Help needed with Actionscript (continuous scroll)

wicky

play thing
I'm pretty new to actionscript, and I can't quite work out why this is only partially working. Can anybody help me?

This script is supposed to make a text box continuously scroll, as long as the button is pressed, "scrollUp" works OK, but "scrollDown" isn't doing anything.

(MX 2004)

SCRIPT ------------------------------------------


var srcollDirection:String;

// scroll buttons start

this.scrollDown.onPress = function() {
scrollDirection = "down";
scrollText();
}
this.scrollDown.onRelease = function() {
delete _root.onEnterFrame;
}
this.scrollDown.onReleaseOutside = function() {
delete _root.onEnterFrame;
}
this.scrollUp.onPress = function() {
scrollDirection = "up";
scrollText();
}
this.scrollUp.onRelease = function() {
delete _root.onEnterFrame;
}
this.scrollUp.onReleaseOutside = function() {
delete _root.onEnterFrame;
}
function scrollText () {
_root.onEnterFrame = function () {
if (srollDirection == "down") {
loadedText.scroll -= 1;
} else if (scrollDirection == "up") {
loadedText.scroll += 1;
}
}
}

// scroll buttons end

/ SCRIPT ------------------------------------------

Thanks in advance
 
wicky said:
}
function scrollText () {
_root.onEnterFrame = function () {
if (srollDirection == "down") {
loadedText.scroll -= 1;
} else if (scrollDirection == "up") {
loadedText.scroll += 1;
}
}
}

You misspelled "scroll."
 
oh dear.... what a muppet :eek:
(dyslexia~design)

Thanks. Do you know how to make this scroll at half the speed of the movie fps?
 
Unfortunately, I'm a C and Java programmer only... don't know much ActionScripting... :( I can't count how many times a large program has completely bombed on me because of one, little, miniscule little error like a typo -- it's common with every programmer!
 
I bet that drives you nuts!!

I'm fairly new to the whole scripting thing.... have you got any tips that I should now about when bug fixing, to avoid this kind of problem? I don't suppose a spell checker is much use with code?

Cheers
 
Hmmm... the one tip I can offer is that you can never look over parts of your code enough. It's almost instinct to go over your code, and skip over certain parts saying to yourself, "Yeah, yeah, I know that's working so the problem isn't there," but the problem is in the parts you overlook half of the time.

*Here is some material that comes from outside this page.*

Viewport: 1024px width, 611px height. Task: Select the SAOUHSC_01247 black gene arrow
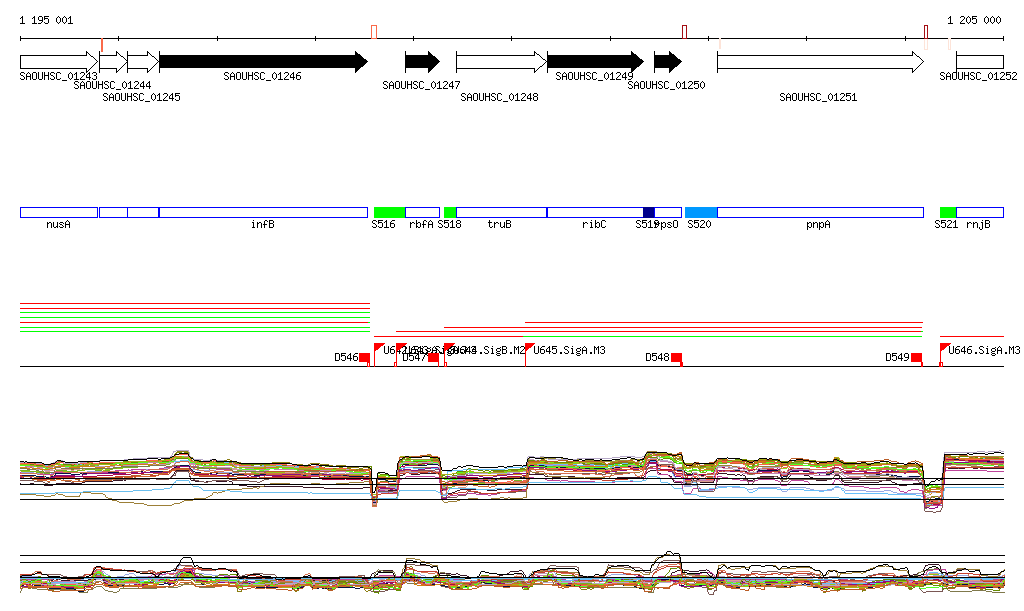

It's tough with an interpretive language like scripting since there's no compiling of the code -- you have to run the code to get any feedback about how it's working. There's no compiler there to alert you to syntactic errors or misspellings or anything.

I would just say take it slow, and chop it up into parts. You can create a fairly large and complex bit of code by dividing the code into littler pieces and tackling those one at a time... before you know it, you're done with the program.